Saat kami cek nilai PM 2,5-nya, AirVisual Pro menunjukkan angka 54-68,4 mikrogram/M3. Angka ini tentu masuk dalam kategori tidak sehat untuk semua orang. Dengan data riset yang kami lakukan selama beberapa hari mengukur polusi Jakarta, bisa dikatakan selama bulan Juni hingga pertengahan Juli 2019, polusi Ibu Kota memang tergolong mengkhawatirkan.
ADVERTISEMENT
Liputan ini memberikan banyak pengalaman yang tak bisa saya dapatkan seperti di kuliah dulu. Mulai dari membaca jurnal ilmiah dan melakukan penelitian seperti yang kami lakukan saat menulis isu kesehatan dan lingkungan.
Dan kini, setelah tiga tahun lebih saya melalang buana di kumparan sampai berlabuh di empat desk sekaligus, akhirnya kesempatan menjadi wartawan bersertifikasi Dewan Pers datang juga. Kumparan menggelar Uji Kompetensi Wartawan (UKW) yang digelar 25-26 Juni 2022.

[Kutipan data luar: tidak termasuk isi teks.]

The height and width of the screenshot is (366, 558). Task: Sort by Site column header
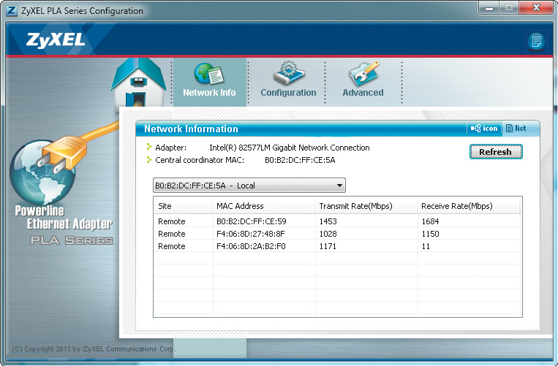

Sebagai wartawan muda, saya tentu memiliki banyak kekurangan. Terlebih selama pandemi, saya tidak lagi terjun ke lapangan. Saya sempat mengalamu gugup dan susah tidur menjelang tes karena kurangnya persiapan. Apalagi setelah mendengar cerita teman-teman yang sudah ikut tes ini.
ADVERTISEMENT
Selama dua hari, kami harus melewati 10 tes yang disediakan oleh Dewan Pers. Kegiatan ini tentu memperkaya kemampuan saya sebagai wartawan. Dan alhamdulillah, kami seluruh awak kumparan dinyatakan lulus 100 persen dan tersertifikasi.